Crowley, who oversees network infrastructure (subsea cable, dark fiber, intelligent edge, 5G), content distribution networks and data center relations and design, said thinking about the data center business 10 or 15 years out is a challenge, but there are reasons to be optimistic.

"Unlike the internet bubble around 2000 — which involved ideas that had yet to generate any revenue — the cloud, with upward of $4 trillion in market cap, is a real business with real opportunities," Crowley said. "This isn't a bubble."

Even five years in the future is hard to visualize, University of Arizona Director, Corporate Engagement-Office of Research, Discovery & Innovation Jim Jindrick said.

"Our role as a university is to say, what else — how else — could we do things?" Jindrick said. "What new inventions could really turn the world on its edge?"

Affinitas Life Chief Operating Officer and Chief Technology Officer Wayne Sadin said he divides the world into hyperscale cloud — Google, Amazon, Microsoft, IBM, Oracle — and everything else called cloud.

"When I work with a hyperscale provider, it changes the way I can do business," Sadin said. "I can change how I innovate in a way that's hard for someone racking and stacking equipment."

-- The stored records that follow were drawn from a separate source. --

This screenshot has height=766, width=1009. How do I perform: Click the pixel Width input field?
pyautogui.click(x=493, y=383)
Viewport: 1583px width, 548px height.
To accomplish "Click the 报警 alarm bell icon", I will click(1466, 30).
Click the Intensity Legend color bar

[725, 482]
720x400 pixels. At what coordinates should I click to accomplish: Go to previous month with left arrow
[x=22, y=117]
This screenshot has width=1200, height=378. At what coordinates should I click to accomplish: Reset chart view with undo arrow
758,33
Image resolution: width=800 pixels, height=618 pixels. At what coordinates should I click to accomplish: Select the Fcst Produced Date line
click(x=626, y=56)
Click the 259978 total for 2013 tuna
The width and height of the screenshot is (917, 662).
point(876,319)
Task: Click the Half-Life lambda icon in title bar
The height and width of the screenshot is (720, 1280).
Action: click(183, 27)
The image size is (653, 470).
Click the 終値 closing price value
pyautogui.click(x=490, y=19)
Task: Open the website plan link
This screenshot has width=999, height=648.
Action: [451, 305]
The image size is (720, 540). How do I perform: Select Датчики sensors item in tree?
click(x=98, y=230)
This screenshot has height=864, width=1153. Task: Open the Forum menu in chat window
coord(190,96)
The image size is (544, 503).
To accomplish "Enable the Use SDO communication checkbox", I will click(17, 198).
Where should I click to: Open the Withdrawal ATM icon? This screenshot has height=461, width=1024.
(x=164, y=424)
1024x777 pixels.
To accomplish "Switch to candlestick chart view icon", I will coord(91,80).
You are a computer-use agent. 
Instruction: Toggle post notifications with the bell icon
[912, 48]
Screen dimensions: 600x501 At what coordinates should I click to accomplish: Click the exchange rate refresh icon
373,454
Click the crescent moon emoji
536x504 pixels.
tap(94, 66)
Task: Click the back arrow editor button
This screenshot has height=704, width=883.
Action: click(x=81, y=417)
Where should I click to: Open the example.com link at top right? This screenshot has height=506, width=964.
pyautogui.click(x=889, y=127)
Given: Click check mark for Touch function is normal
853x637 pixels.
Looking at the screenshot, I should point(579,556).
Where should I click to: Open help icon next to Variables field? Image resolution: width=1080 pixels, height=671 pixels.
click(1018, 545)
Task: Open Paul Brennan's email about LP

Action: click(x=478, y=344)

Sadin offered an example of the monumental changes in computing just in recent years. "When I did an AI project about 10 years ago, before I did a test case, I had a quarter-million dollars worth of hardware, and a million-dollar contract with an AI company, and six weeks to get the material in, rack and stack it, tune it and configure it and run my first transaction. 

"A few weeks ago, I wanted to run AI on Azure. We clicked a button, and it would have cost $4, except we got 30 days free. That's just one example of this new environment."

The cloud accounts for only 5% of the $3.7 trillion spent in IT around the world, Sadin said. But not for long. "One day soon, 95% will be spent in the cloud. The question then becomes, what does that cloud look like?"

Connectivity is driving vast changes. "I live for the day when my microwave talks to my fridge, and they then call my car and tell it what to pick up on the way home," QTS Vice President, Innovation David McCall said.

Momenta Partners Strategy Partner Jim Fletcher, who recently served as chief technology officer for the IBM Watson Internet of Things Platform, said the edge isn't a physical thing, but a logical one. "When we look at it longer term, it might be 95% edge and 5% cloud," he said. 

Also, Fletcher said, IoT is about changing business models. "Companies can change, or they can become irrelevant," he said.

"IoT is allowing us to collect more data points than before at a greater frequency than before. AI needs to take that amount of data and turn it into actionable insight. We need predictive analytics that anticipates problems, and takes action ahead of time."